I am absolutely in love with the Freakonomics books. If I was a college professor, I would teach this type of thinking as a course using these books as textbooks. Because it teaches thinking... THINKING. Oh my god, who would have thought it could be this fun and interesting to think. Steven Levitt and Stephen Dubner. Bravo! Consider this a formal request for yet another encore.

Better than the previous two books since it covers more thought process and less golly gee topics. Still entertaining and may improve your thought processes.

More cohesive than their other books, but if you've listened to the podcast ~75% of it is rehashed from there. And some of the stories play out better in audio form as you can't read ahead to the punchline.

Freakonomics and the follow up book, SuperFreakonomics were two of those books that changed the way people looked at the world and the things that happened in it. In this third volume, Levitt and Dubner are aiming to teach you the way of thinking outside the box as they do.

With chapters as diverse as The Three Hardest Words in the English Language, How to Think Like a Child and Like Giving Candy to a Baby, they bring more stories and anecdotes that demonstrate just how lateral thinking can bring a fresh perspective on a problem, and that sometimes the uncomplicated answer is the correct one.

Whilst this is a great read, Dubner writes some very readable text, it feels like a thin veneer rather than having the depth that the earlier books had. Interesting though, and may be the place to start if you have never read anything by these authors before.

Interesting content, though it felt like a series of podcast episodes strung together under a very loose self-help-ish framework. I'd like to read their other books.

I always enjoy the Freakonomica books, but I like them better as audiobooks than ebooks. This one took me a year to finish, but the last 2 chapters were fascinating.

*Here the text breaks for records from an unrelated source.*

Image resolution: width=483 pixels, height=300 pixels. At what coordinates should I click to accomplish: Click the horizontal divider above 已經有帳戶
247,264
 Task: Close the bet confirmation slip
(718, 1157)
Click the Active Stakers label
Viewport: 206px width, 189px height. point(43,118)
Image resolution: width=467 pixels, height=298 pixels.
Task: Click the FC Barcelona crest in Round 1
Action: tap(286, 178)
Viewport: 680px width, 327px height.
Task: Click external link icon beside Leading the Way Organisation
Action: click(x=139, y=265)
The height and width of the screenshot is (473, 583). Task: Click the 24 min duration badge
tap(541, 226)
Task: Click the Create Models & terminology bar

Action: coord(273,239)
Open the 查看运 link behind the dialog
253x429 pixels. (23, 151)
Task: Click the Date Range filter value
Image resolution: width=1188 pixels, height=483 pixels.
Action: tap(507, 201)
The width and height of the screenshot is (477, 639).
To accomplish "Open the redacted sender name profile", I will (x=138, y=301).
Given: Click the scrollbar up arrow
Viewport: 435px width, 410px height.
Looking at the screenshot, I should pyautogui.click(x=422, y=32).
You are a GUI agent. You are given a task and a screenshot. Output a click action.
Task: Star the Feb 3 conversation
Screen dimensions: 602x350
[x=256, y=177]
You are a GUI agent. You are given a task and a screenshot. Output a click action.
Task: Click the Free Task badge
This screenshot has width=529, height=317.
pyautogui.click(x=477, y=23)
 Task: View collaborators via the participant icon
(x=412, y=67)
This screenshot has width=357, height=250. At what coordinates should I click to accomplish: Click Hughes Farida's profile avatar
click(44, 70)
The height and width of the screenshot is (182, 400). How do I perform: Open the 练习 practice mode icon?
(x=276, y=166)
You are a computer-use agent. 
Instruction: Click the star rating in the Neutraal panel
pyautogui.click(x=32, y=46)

I... I was listening to this on audio and didn't realize it had ended until the bonus podcasts started playing. It's much of the Levitt and Dubner I've enjoyed in the past but there were a few too many stories I'd heard before recycled not just from their own work but from other sources, for maximum enjoyment.
informative

The podcast is better.

If you've been keeping up with the podcasts there's not much new here. Read chapters 7 and 8 and skip the rest.